Jusqu’à 6 mois avec sursis pour non-assistance à Dorian, le jeune Fossois torturé

Dorian avait été torturé en juin 2019.
Dorian avait été torturé en juin 2019. - D.R.

Le tribunal correctionnel de Namur a prononcé ce jeudi une peine de travail de 100 heures à l’encontre d’un homme poursuivi pour non-assistance à personne en danger, la nuit du 24 au 25 juin 2019 à Fosses-la-Ville.

Une peine de six mois assortie d’un sursis de trois ans a par ailleurs été prononcée par défaut à l’encontre d’un second prévenu poursuivi pour la même prévention.
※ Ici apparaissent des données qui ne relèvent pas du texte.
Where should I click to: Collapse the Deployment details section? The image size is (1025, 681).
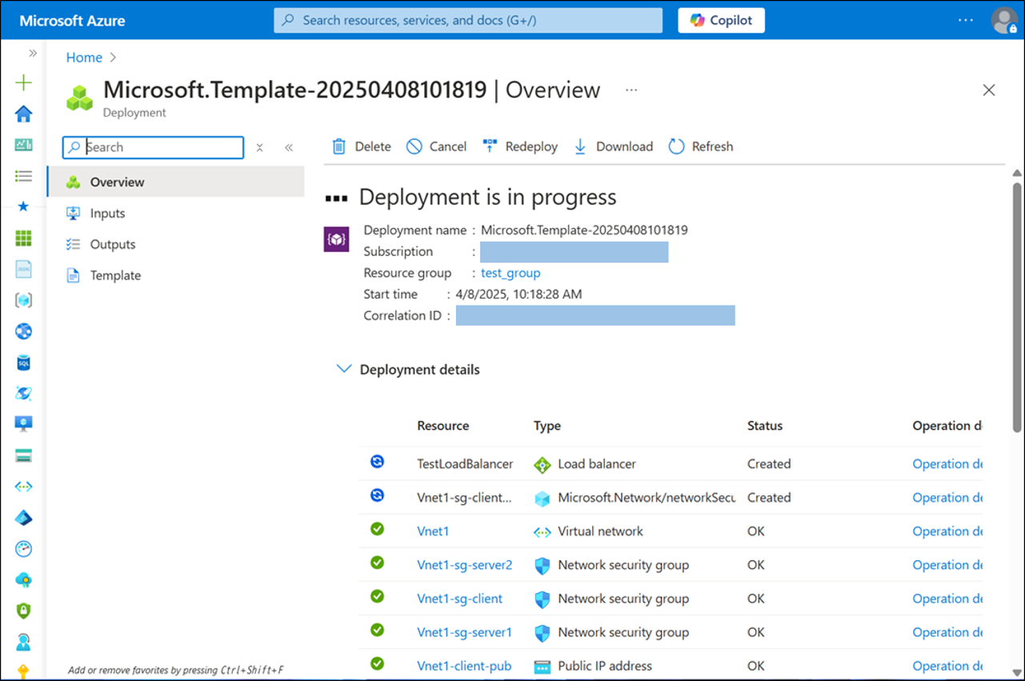click(344, 369)
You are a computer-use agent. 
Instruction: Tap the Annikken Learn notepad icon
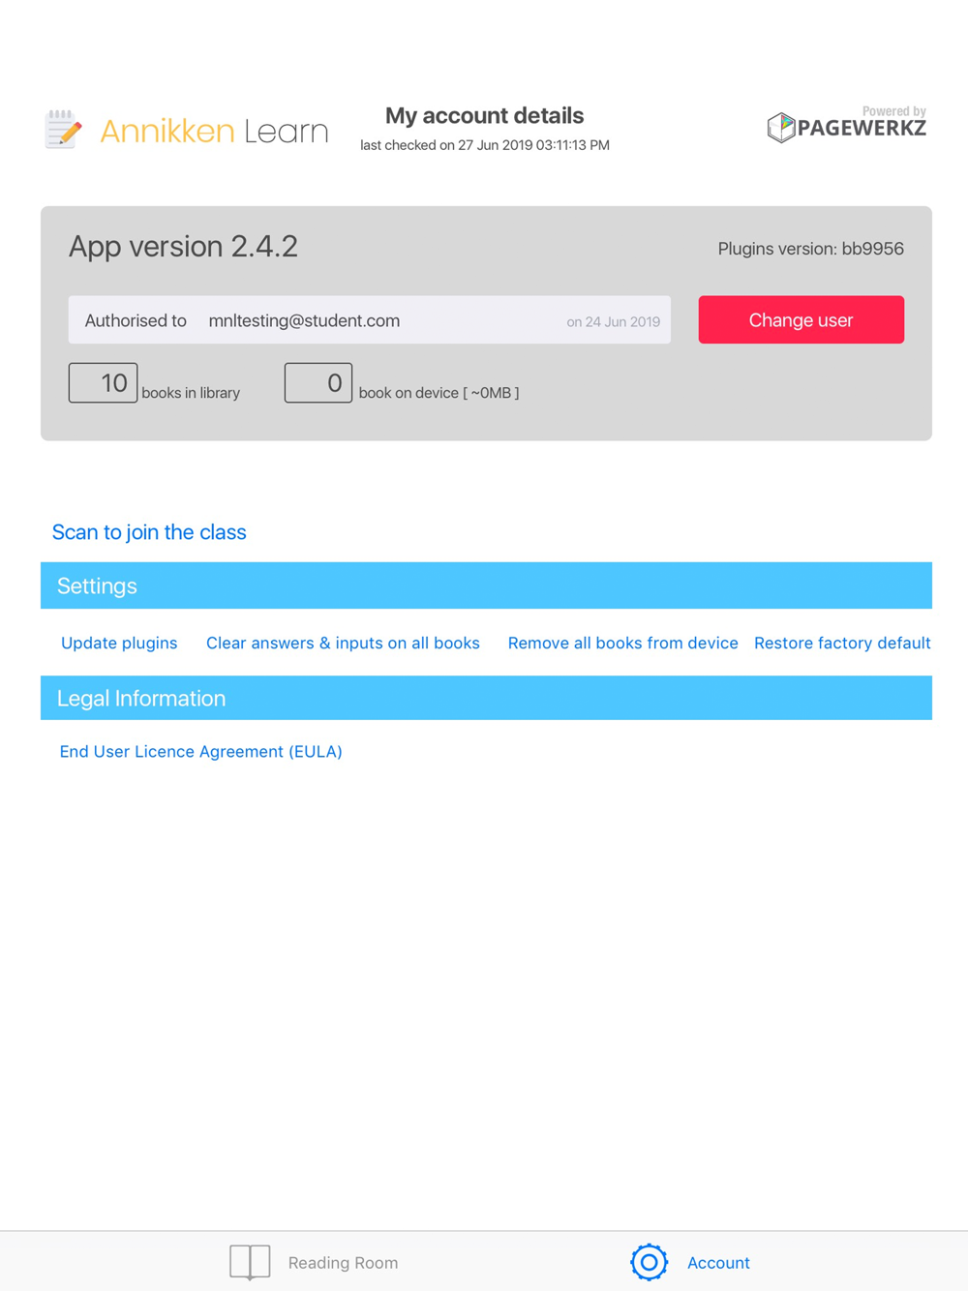(x=63, y=130)

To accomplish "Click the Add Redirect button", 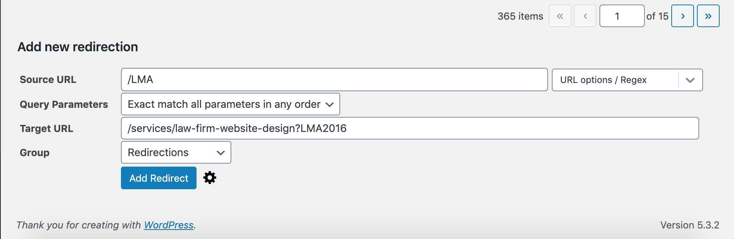I will click(159, 178).
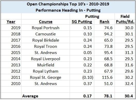
Task: Click the Muirfield course cell
Action: pos(46,65)
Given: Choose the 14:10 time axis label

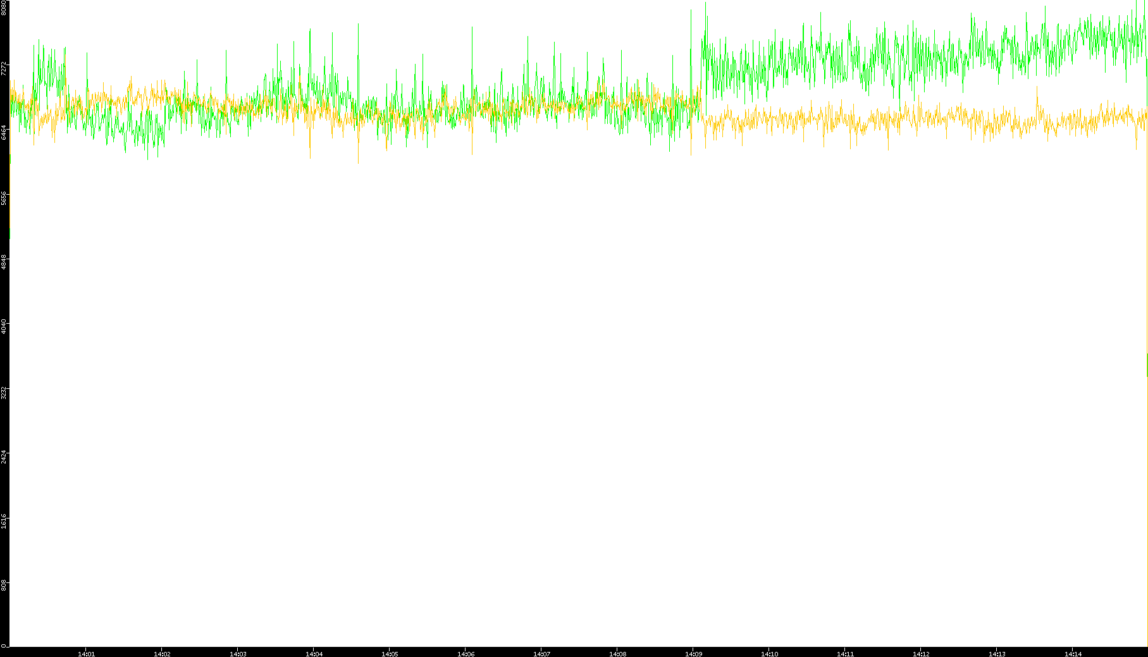Looking at the screenshot, I should click(x=769, y=653).
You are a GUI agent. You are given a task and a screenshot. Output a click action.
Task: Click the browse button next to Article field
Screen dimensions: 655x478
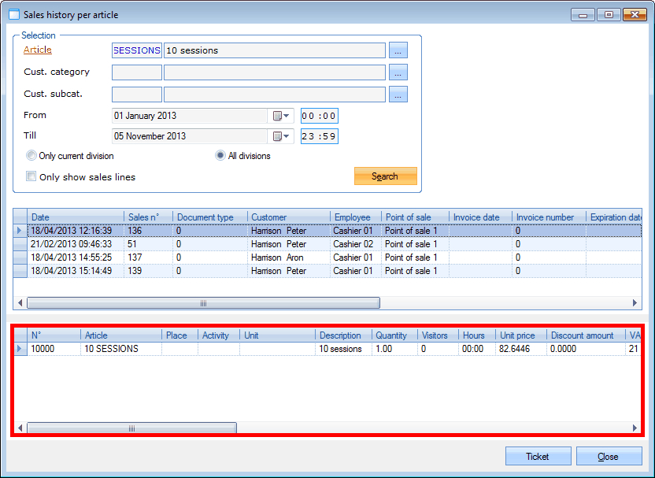click(x=399, y=50)
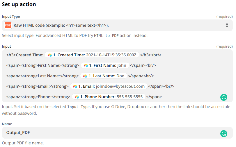The height and width of the screenshot is (147, 236).
Task: Click the Airtable icon in First Name pill
Action: (x=86, y=65)
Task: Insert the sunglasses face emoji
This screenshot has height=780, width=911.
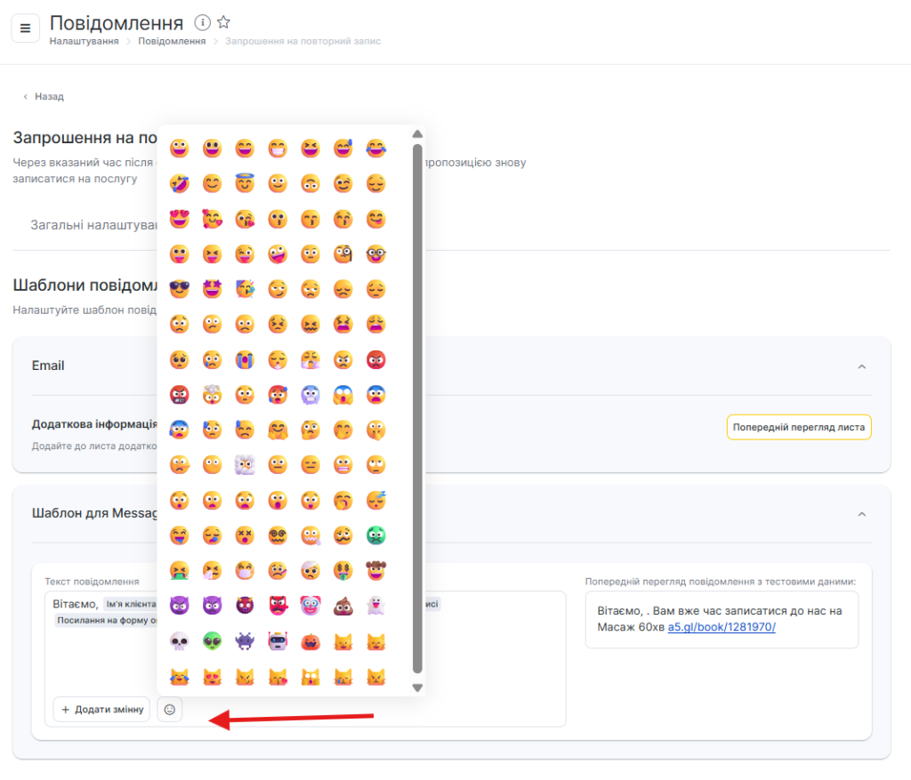Action: pos(180,289)
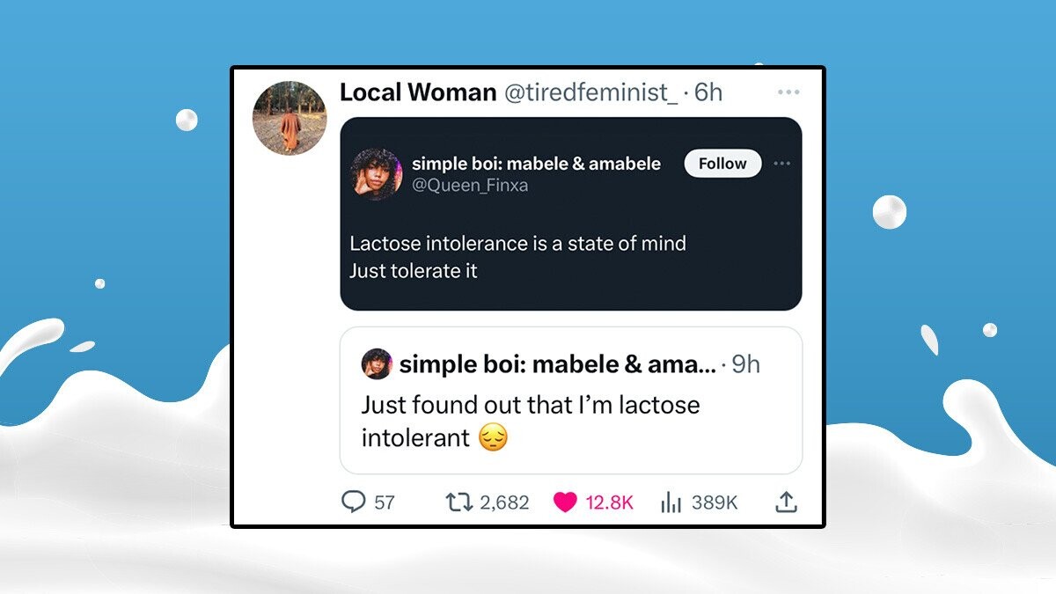Click the "Lactose intolerance is a state" text
1056x594 pixels.
pos(517,244)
Ces deux garçons étaient présents la nuit durant laquelle Dorian, un jeune homme 19 ans, a été torturé et séquestré durant près de deux heures par plusieurs personnes qui l’accusaient d’avoir imposé des relations sexuelles non-consenties à celle qui était sa petite amie. L’un des deux prévenus était hébergé par Dorian la nuit des faits. «Il était là, il a vu beaucoup de choses, est sorti plusieurs fois de la maison et a eu sa copine au téléphone mais il n’a prévenu personne», précisait le parquet de Namur.

Le second prévenu, qui faisait défaut, est quant à lui arrivé plus tard sur place. Il n’a pas participé aux faits de torture mais n’est pas non plus intervenu pour porter secours. «Il a vu certaines scènes. Il avait la possibilité de faire quelque chose comme appeler la police mais il n’a posé aucun geste actif», poursuivait le ministère public.